An additional application of AI involves classifying pulmonary nodules as benign or malignant. In an analysis of the accuracy of pulmonary nodules diagnosed as lung cancer based on the pathological gold standard, the AUC of IRCL for detecting pulmonary nodules as malignant was not significantly different from the expert panel comparison (0.921 vs. 0.873, p = 0.095). This indicates that the IRCL was not inferior to the doctors' judgment of the benign or malignancy of the pulmonary nodules. Espinoza et al. [13]. concluded that the algorithms can achieve accuracy comparable to an experienced radiologists.
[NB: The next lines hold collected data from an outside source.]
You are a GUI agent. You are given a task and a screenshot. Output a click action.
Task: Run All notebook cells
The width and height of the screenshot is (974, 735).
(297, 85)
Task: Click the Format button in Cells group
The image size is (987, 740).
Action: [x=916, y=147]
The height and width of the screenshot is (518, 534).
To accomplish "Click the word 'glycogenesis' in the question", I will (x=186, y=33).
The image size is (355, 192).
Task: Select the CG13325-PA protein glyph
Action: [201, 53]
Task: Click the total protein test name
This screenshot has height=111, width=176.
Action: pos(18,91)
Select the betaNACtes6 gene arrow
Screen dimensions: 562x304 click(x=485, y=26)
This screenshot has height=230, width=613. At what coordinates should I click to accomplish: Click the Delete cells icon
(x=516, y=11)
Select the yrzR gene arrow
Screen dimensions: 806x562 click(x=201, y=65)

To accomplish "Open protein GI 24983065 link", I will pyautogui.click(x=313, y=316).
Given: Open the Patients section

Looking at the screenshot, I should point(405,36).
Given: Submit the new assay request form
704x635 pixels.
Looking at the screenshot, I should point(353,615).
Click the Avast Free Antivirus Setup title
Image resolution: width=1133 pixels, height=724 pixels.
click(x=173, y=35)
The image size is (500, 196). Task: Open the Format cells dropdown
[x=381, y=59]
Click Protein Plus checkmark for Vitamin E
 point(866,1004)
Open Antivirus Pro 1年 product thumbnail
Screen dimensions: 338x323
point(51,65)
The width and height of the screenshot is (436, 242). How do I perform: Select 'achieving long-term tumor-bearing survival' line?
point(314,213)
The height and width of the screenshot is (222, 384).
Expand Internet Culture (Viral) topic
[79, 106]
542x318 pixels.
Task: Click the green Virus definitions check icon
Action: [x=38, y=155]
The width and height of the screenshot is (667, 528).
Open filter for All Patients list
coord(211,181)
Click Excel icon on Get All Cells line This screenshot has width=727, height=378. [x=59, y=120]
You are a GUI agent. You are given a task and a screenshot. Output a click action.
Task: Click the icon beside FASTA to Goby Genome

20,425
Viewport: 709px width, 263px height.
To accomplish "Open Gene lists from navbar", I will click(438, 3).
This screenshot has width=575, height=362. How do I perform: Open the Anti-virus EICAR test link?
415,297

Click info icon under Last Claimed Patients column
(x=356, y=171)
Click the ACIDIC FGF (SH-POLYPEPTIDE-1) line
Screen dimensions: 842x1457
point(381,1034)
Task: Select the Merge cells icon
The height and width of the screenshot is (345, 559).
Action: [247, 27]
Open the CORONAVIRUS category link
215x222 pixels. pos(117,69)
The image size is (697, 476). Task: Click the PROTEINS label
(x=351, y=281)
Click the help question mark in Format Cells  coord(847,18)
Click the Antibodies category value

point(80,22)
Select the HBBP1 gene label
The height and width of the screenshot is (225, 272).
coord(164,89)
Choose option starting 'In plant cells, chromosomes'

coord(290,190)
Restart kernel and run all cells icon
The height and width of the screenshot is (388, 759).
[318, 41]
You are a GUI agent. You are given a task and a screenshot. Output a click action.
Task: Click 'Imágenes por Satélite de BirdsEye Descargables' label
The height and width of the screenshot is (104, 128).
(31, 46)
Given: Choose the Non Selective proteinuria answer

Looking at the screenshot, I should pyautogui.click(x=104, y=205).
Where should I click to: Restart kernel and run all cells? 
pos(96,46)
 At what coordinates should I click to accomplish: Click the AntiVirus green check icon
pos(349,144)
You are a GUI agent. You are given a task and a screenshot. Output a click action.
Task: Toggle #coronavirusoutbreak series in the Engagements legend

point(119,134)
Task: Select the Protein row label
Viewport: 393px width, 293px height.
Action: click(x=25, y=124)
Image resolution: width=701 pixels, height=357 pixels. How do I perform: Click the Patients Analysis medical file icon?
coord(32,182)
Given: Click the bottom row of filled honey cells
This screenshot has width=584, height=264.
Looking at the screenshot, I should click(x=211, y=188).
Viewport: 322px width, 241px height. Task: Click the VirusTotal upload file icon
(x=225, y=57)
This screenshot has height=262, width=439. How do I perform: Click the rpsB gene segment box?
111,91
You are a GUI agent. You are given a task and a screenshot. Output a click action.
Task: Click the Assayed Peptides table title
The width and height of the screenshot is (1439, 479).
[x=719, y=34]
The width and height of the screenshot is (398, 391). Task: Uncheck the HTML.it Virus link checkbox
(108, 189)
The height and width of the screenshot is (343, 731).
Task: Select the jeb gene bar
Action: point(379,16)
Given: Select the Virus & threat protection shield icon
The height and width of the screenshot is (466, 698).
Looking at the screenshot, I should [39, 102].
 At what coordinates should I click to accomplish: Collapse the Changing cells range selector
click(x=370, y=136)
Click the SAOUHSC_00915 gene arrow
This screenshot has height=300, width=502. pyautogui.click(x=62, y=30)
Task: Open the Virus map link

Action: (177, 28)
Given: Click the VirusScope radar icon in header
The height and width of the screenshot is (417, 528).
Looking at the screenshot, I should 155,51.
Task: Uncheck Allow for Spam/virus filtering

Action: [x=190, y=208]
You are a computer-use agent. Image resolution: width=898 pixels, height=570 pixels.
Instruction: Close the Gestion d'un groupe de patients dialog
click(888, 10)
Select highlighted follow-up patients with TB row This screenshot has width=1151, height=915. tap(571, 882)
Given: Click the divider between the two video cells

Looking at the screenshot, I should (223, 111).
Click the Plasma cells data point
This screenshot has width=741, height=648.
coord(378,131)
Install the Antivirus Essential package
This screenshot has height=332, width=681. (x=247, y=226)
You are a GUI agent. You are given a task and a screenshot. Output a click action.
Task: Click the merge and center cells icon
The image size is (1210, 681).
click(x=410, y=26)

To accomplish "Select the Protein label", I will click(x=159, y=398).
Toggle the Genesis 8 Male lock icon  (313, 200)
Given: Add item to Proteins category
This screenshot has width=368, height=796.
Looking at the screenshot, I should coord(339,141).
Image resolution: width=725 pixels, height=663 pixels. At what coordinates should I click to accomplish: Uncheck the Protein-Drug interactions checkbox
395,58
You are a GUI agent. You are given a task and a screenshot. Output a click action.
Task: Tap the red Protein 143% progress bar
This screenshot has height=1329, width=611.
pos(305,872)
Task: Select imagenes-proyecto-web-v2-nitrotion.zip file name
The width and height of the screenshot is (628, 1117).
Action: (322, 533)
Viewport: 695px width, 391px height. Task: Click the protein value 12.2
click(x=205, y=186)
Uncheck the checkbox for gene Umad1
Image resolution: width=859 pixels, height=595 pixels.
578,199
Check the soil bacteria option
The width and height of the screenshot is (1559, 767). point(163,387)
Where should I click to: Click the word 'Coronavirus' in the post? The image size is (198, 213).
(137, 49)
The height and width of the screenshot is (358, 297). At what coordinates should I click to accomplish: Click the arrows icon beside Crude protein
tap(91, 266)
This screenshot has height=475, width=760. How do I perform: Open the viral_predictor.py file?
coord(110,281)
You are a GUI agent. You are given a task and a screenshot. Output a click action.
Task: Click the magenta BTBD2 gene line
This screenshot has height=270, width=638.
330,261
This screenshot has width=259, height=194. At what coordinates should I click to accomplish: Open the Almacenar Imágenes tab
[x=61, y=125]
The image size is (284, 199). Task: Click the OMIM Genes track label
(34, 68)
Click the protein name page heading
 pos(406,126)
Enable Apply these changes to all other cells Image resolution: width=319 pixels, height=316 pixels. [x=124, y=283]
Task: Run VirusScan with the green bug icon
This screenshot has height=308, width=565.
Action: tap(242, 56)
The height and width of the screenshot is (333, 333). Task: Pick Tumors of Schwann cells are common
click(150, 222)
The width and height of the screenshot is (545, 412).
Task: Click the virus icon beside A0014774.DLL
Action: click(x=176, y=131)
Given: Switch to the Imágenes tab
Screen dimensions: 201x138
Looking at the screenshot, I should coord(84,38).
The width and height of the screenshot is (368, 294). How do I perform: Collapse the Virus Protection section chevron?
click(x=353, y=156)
The CNNs demonstrated strong agreement with radiologists' diagnoses of pulmonary nodules in a study on the accuracy of pulmonary nodule detection. (kappa = 0.846) [14].

In this study, the analysis of factors in the interpretation of cancerous nodules by an expert panel and IRCL characteristics for pulmonary nodules revealed that the maximum diameter was identified as a statistically significant variable, as well as an important interpretation factor of cancerous nodules in multivariable logistic regression. Farjah et al. [15] reported that the diameter of the pulmonary nodule was a factor associated with the diagnosis of lung cancer in lung cancer screening, this study yielded similar results. Moreover, the predictive role of pulmonary nodule size was the same as the results of prospective studies [16]. Schreuder et al. [9] reported that the larger nodule size is currently the best CT predictor of malignancy. The subsolid nodules were an important factor in the development of lung cancer [17], the subsolid nodules were all statistically significant factors in the expert panel and IRCL in the univariate analysis of the interpretation of carcinomatous nodules, which is consistent with the results of this study.

In this screening study for pulmonary nodules, more women than men had lung cancer (χ2 = 4.321, p = 0.000), and more women than men had adenocarcinoma (χ2 = 14.421, p = 0.000), and Smeltzer et al. found the similar result in lung cancer screening study [18].

The limitations of our study also merit acknowledgment. Firstly, this study aimed to screen for pulmonary nodules in individuals aged 40 years or older in Beijing. Only a baseline low-dose chest CT scan was conducted at the time of inclusion in the study, with no follow-up performed, resulting in no additional information available for analysis and discussion. In clinical practice, pulmonary nodules were initially localized to the lung segment before further description. However, this study localized the pulmonary nodules at the lobe level, which has a limiting role in the analysis of the precise localization. Furthermore, multiple pulmonary nodules were not analysed in this study. Finally, the conclusions of this study could be verified using AI software on patients screened for pulmonary nodules in recent years, which could be investigated in the future.

In conclusion, AI software is consistent with doctors' evaluations and diagnoses of pulmonary nodules. AI software can assist clinicians in detecting pulmonary nodules of lung cancer screening programs.